Simple Log Service:Create a custom function - Simple Log Service

Function event

When you use Function Compute to process log data, you must configure the function's entry parameter (the function event) in Step 2. The event is a serialized JSON string.

Parameters

Parameter	Description
jobName	The name of the Log Service ETL job. Each Log Service trigger in Function Compute corresponds to an ETL job in Log Service.
taskId	For an ETL job, the `taskId` uniquely identifies a specific function invocation.
cursorTime	The UNIX timestamp of when the last log record in the current function invocation arrived at the Log Service server.
source	This field is generated by Log Service. Log Service periodically triggers function execution based on the task interval defined in the ETL job. The `source` field is a critical component of the function event and defines the consumption scope for the current function invocation. endpoint: The endpoint for the region where the Project is located. For more information, see Endpoints. projectName: The name of the Project. logstoreName: The name of the LogStore. shardId: A specific shard within the LogStore. beginCursor: The starting position for data consumption in the shard. endCursor: The ending position for data consumption in the shard. Note The data range `[beginCursor, endCursor)` is inclusive of `beginCursor` and exclusive of `endCursor`.
parameter	A JSON object that you set in the Function Configurations section when you create a trigger. Your custom Log Service ETL function can parse this field at runtime to obtain required parameters. For more information, see Log Service triggers.

Example

{
    "source": {
        "endpoint": "http://cn-shanghai-intranet.log.aliyuncs.com", 
        "projectName": "fc-****************", 
        "logstoreName": "demo", 
        "shardId": 0, 
        "beginCursor": "MTUwNTM5MDI3NTY1ODcwNzU2Ng==", 
        "endCursor": "MTUwNTM5MDI3NTY1ODcwNzU2OA=="
    }, 
    "parameter": {
        ...
    }, 
    "jobName": "fedad35f51a2a97b466da57fd71f315f539d2234", 
    "taskId": "9bc06c96-e364-4f41-85eb-b6e579214ae4",
    "cursorTime": 1511429883
}

When you debug a function, you can call the GetCursorByTime operation to obtain a cursor and build a function event for testing based on the preceding example.

Function development

You can develop functions in various languages, such as Java, Python, and Node.js. Log Service provides SDKs for the corresponding runtimes to simplify integration. For more information, see SDK reference.
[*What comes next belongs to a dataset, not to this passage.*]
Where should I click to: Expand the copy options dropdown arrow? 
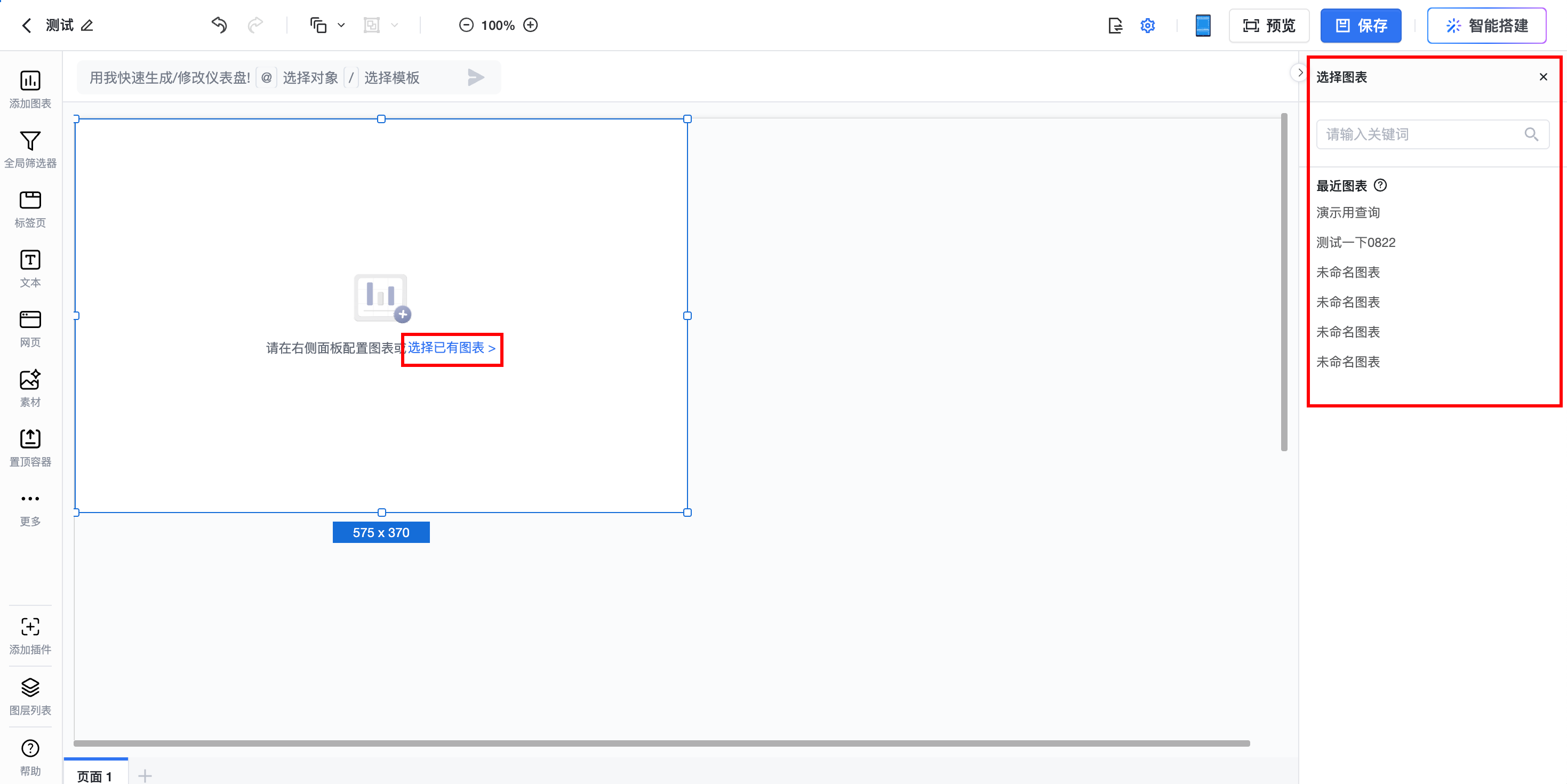pyautogui.click(x=341, y=26)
The following section uses the Java 8 runtime to demonstrate how to develop a Log Service ETL function. For more information about programming functions in Java 8, see the Function Compute Java programming guide.

Java function template

Log Service provides a custom data template based on the Java 8 runtime. You can adapt this template to meet your requirements.
The template implements the following features:
- Parses the source, taskId, and jobName fields from the function event.
- Fetches data from the source using the Log Service Java SDK and calls the processData interface to process each data batch.
You must implement the following in the template:
- Parse the parameter field from the function event. Implement this logic in UserDefinedFunctionParameter.java.
- Implement your data processing logic in the processData interface of UserDefinedFunction.java.
- Replace UserDefinedFunction with a descriptive name for your function.
Implement the processData interface

Within the processData interface, you can consume, transform, and deliver a batch of data. For example, the LogStoreReplication sample reads data from one LogStore and writes it to another.
Note
- If processData successfully processes the data, it returns true. If it encounters a non-retriable error, it returns false. In the latter case, the function continues to run, and Log Service considers the ETL task successful but ignores the unprocessed data.
- If a fatal error occurs or your business logic requires early termination, throw an exception to exit the function. Log Service detects the function failure and reinvokes the function according to the retry policy of the ETL job.
- If a shard has high throughput, configure a sufficient memory size for your function to prevent unexpected termination due to Out-of-Memory (OOM) errors.
- If your function performs time-consuming operations or a shard has high throughput, set a short function trigger interval and a long function execution timeout.
- Grant the function the necessary permissions. For example, if the function needs to write data to OSS, it must have OSS write permissions.

ETL logs

ETL scheduling logs

Scheduling logs record the start time, end time, and success status of an ETL job, along with any information returned on success. If an ETL job fails, an error log is generated and an alert is sent to the system administrator. When you create a trigger, specify a LogStore for its logs and then enable and configure an index for that LogStore. For more information, see Create an index.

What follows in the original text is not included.